Pfn1 overexpression causes p27 accumulation in MDA-231 cells through inhibiting its protein turnover. (A) P27 immunoblot of total cell extracts prepared from sub-confluent cultures of GFP- and GFP-Pfn1-expressing MDA-231 cells following treatment with 10 μM of either MG-132 (a proteasome inhibitor) or DMSO (vehicle control) for 10 hours. Tubulin blot serves as a loading control. (B) P27 and skp2 immunoblots of cytosolic and nuclear extracts prepared from GFP- and GFP-Pfn1-expressors (tubulin and histone blots served as loading control for cytosolic and nuclear fractions, respectively). These data are representative of 2–3 independent experiments.

P27 is subjected to ubiquitin-proteasome-mediated degradation in both cytoplasmic and nuclear compartments of cells. Subcellular fractionation analyses revealed that Pfn1 overexpression results in p27 elevation only modestly in the cytoplasmic compartment but very dramatically in the nucleus (Fig. 1B), further indicating that Pfn1 causes p27 accumulation in MDA-231 cells primarily through misregulation of p27 proteolysis in the nucleus. Poly-ubiquitination and subsequent degradation of p27 in the nucleus is mediated by SCF-skp2 (Skp-Cullin-F-box) E3 ubiquitin ligase complex.17 Subcellular fractionation analyses showed no difference in either cytoplasmic or nuclear content of skp2 between control and Pfn1 overexpressing cells (Fig. 1B). Thus, Pfn1 overexpression does not lead to nuclear accumulation of p27 through dysregulation of either the overall expression or subcellular localization of skp2.

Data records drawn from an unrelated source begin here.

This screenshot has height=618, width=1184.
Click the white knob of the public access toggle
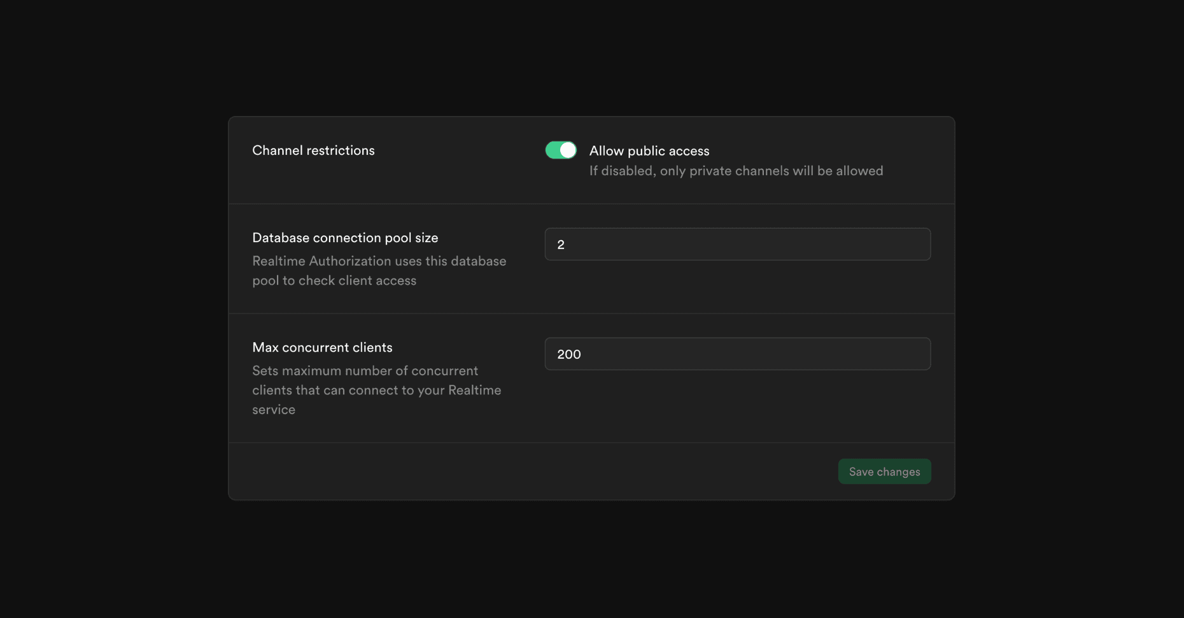pos(568,150)
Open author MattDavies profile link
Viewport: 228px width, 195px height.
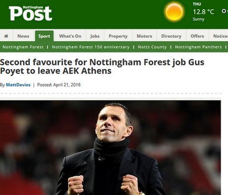18,85
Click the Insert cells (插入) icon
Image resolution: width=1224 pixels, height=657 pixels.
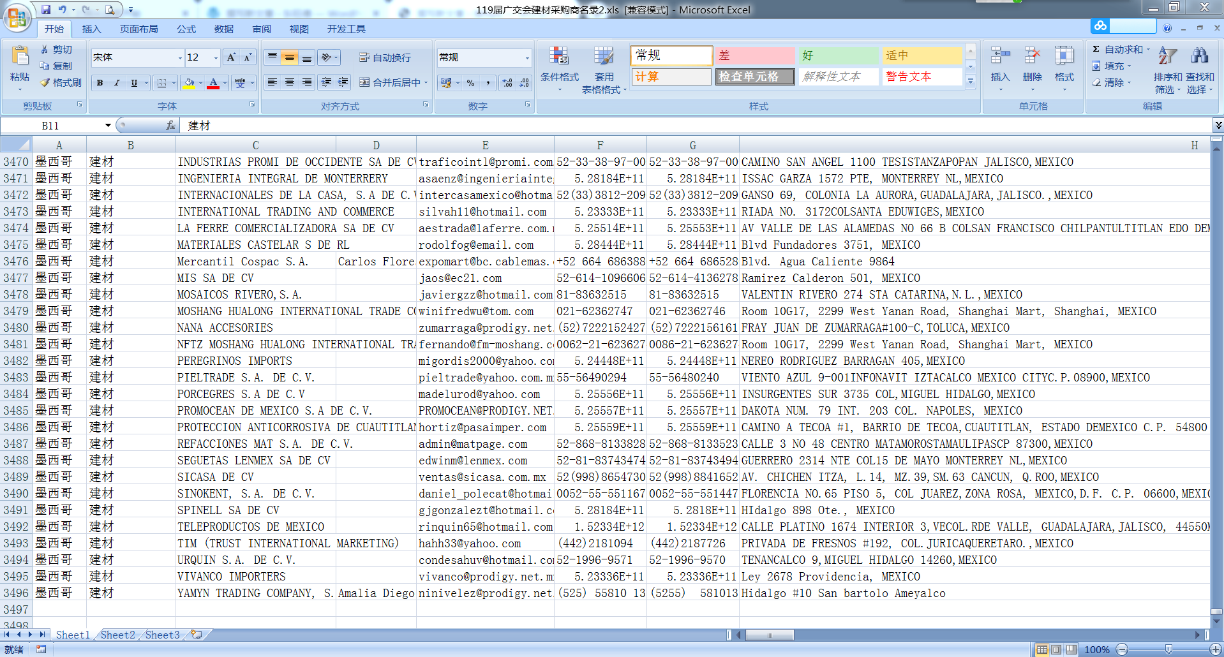tap(1000, 57)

Phosphorylation status of p27 is a key determinant of protein stability of p27. For example, phosphorylation of p27 on T187 residue is a key prerequisite for skp2:p27 interaction and skp2-mediated p27 degradation.18 By contrast, phosphorylation of p27 on T198 residue confers increased protein stability to p27.19 To determine whether Pfn1 overexpression influences the overall phosphorylation pattern of p27, we resolved total extracts from control and Pfn1 overexpressing cells by 2D gel electrophoresis and performed immunoblotting with anti-p27 antibody. Note that as Pfn1 overexpressors have a higher total p27 level, we loaded higher amounts of total extract from control cells in order to normalize the total p27 level between the 2 groups and faithfully assess Pfn1-induced post-translational changes of p27, if any. We found no discernible difference in the overall post-translational modification pattern of p27 between control and Pfn1 overexpressing cells (Fig. 2A). These data suggest that p27's ability to become phosphorylated per se is not affected by Pfn1. However, consistent with increased protein stability of p27, Pfn1 overexpressors exhibited reduced and elevated phosphorylation on T187 and T198 residues, respectively (Fig. 2B). These data demonstrate that Pfn1 overexpression has site-specific effects on p27 phosphorylation.

Figure 2.

Figure 2.

Pfn1 overexpression has site-specific effects on p27 phosphorylation in MDA-231 cells. (A) Total lysates prepared from sub-confluent cultures of GFP- and GFP-Pfn1-expressing MDA-231 cells were separated by 2D-gel electrophoresis and immunoblotted with p27 antibody. Higher amount of total protein was loaded for the GFP group to normalize the total p27 level between 2 groups. (B) Total cell extracts of GFP- and GFP-Pfn1 expressors were separated on an SDS-PAGE and immunoblotted with the indicated antibodies (tubulin blot serves as a loading control). These data are representative of 2–3 independent experiments.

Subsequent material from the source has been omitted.